** Opening Records shown block **

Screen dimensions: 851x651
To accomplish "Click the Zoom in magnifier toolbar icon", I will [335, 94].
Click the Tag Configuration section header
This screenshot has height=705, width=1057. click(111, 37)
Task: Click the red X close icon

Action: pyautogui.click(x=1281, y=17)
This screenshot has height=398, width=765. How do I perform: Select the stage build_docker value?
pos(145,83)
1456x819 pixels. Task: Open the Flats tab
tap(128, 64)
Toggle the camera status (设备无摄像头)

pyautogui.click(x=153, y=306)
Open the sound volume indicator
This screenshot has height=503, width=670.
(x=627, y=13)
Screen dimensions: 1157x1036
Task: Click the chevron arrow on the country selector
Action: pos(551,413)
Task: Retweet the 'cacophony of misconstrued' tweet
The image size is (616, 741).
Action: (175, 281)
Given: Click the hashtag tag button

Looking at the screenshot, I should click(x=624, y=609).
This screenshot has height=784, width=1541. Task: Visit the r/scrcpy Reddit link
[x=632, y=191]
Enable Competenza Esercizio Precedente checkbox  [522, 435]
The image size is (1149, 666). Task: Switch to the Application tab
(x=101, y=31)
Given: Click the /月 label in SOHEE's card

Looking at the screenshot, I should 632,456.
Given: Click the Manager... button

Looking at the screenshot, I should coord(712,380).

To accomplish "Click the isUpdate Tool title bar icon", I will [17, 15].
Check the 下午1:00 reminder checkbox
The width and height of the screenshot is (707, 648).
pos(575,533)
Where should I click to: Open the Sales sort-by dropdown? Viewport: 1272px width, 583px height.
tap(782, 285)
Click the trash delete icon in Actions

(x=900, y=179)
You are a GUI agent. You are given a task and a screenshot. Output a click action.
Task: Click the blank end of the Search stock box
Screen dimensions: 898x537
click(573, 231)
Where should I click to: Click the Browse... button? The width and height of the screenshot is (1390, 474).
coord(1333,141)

** Closing Records shown block **

- [What you should do]:
Using the records above, write out exactly the lines from the one containing "Given: Click the Manager... button" through the last, and add nothing.

- [Solution to the exercise]:
Given: Click the Manager... button

Looking at the screenshot, I should coord(712,380).

To accomplish "Click the isUpdate Tool title bar icon", I will [17, 15].
Check the 下午1:00 reminder checkbox
The width and height of the screenshot is (707, 648).
pos(575,533)
Where should I click to: Open the Sales sort-by dropdown? Viewport: 1272px width, 583px height.
tap(782, 285)
Click the trash delete icon in Actions

(x=900, y=179)
You are a GUI agent. You are given a task and a screenshot. Output a click action.
Task: Click the blank end of the Search stock box
Screen dimensions: 898x537
click(573, 231)
Where should I click to: Click the Browse... button? The width and height of the screenshot is (1390, 474).
coord(1333,141)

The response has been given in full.